In ADF 2004.01 a method is implemented which is designed to smooth the gradient for small-ish perturbations in molecular geometry. This should help convergence in the last stages of a geometry optimization, and frequency calculations. We anticipate, for example, that it will be possible to perform frequency calculations with accint 4 with this option, rather than 5 or 6.

The reason for the smoothing is as follows: ADF generates integration points by dividing the 3D space up into Voronoy cells, and a spherical region around each atom. Unfortunately, the topology of the Voronoy cells is not always stable. The result is that in virtually every step in a geometry optimization the number of integration points changes.
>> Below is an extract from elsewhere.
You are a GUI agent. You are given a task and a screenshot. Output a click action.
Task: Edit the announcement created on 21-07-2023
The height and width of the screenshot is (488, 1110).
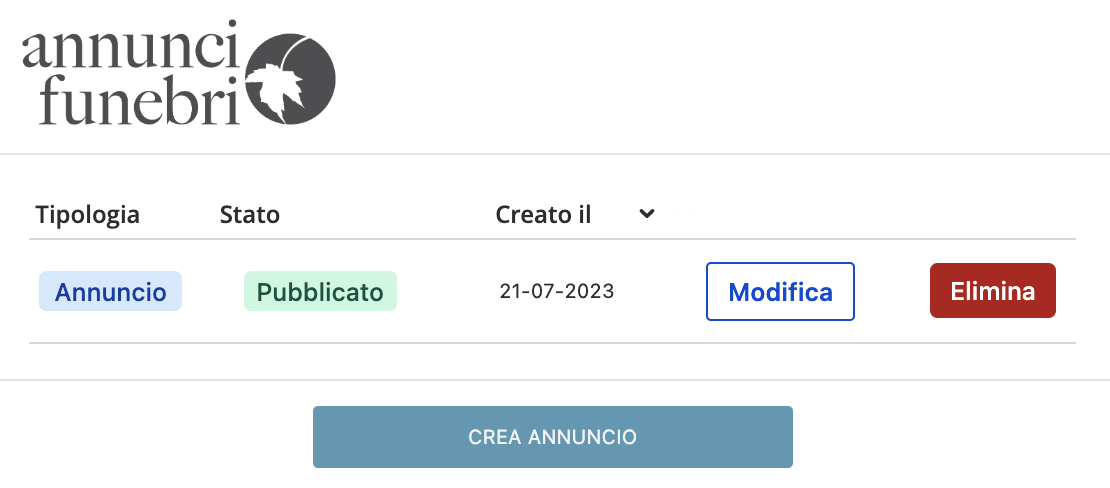pos(780,292)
This can cause 'noise' in the gradient: even though the error in the gradient may not be excessively large, its magnitude and sign varies randomly with each change in geometry. This can cause the hessian (second derivative matrix) to be of poor quality. The new smoothing method is designed to make the error in the gradient vary systematically.

The way the smoothing works is to freeze the Voronoy cells in place from one step to the next whenever possible. The atoms are allowed to move (with their spherical regions) within these cells. Obviously after the atoms have been perturbed, the cells are no longer Voronoy cells of the molecular geometry, but there is nothing in the integration scheme that requires this.

By fixing the cells, we are able to regenerate the same integration points and weights each step. These points are shifted, and the weights adjusted, according to the atom's position in the cell. If an atom gets too close to the side of a cell, the freezing is relaxed, and the Voronoy cells recalculated. Another attempt to freeze the cells is then made at the next step. The smoothing can be made more effective if the DISHUL parameter in the INTEGRATION block key is increased, for example, to dishul=5.

This smoothing technique has been tested and found to considerably improve geometry optimization and frequency calculation results due to reduction of the numerical noise. As of ADF2005 smoothing is switched on for frequency calculations. It is off in all other cases by default. You can turn it on for any geometry run (e.g. geometry optimization, TS search, linear transit, etc) by using the 'smooth' subkey. You can use this in several ways. The first option is less dramatic:

GEOMETRY
 smooth freezecells
end

This option attempts to freeze the Voronoy cells between geometry steps, but does not reuse the points from the previous step. The points are instead recalculated, using the standard test integrals. Because the topology of the cells does not change, it is thought this may help somewhat, whilst still providing a rigorously tested integration grid.

The second option is more severe, but also more effective.

GEOMETRY
 smooth conservepoints
end

This option not only freezes the cells between steps, but also reuses the integration points of the previous step. It is recommended for frequency runs, as it should result in better gradient smoothing. The only disadvantage of this method is that there is no guarantee that the integral tests that ADF uses would be passed by the perturbed grid.

The third option is the most aggressive, but can be also most effective.

GEOMETRY
 smooth aggressive
end

This option not only freezes the cells between steps, reuses the integration points of the previous step, but also ignores some checks, which might lead to extra cells. By default, this option is on during frequency calculations.

The smoothing should be particularly effective for frequency calculations of molecules with no symmetry. In theory one should be able to rerun old frequency calculations with lower accint, for example, and still accurately reproduce the frequencies.

The method should help in the last stages of geometry optimizations, where the geometry is almost converged. In theory, you should now be able to use much lower gradient tolerances than were previously possible. It should also be possible to converge optimizations with lower accint than previously possible. accint 4 should suffice, rather than accint 6.

Geometry optimizations in which the molecule almost reaches convergence, but then continuously takes small steps around the minimum, should benefit greatly from the gradient smoothing.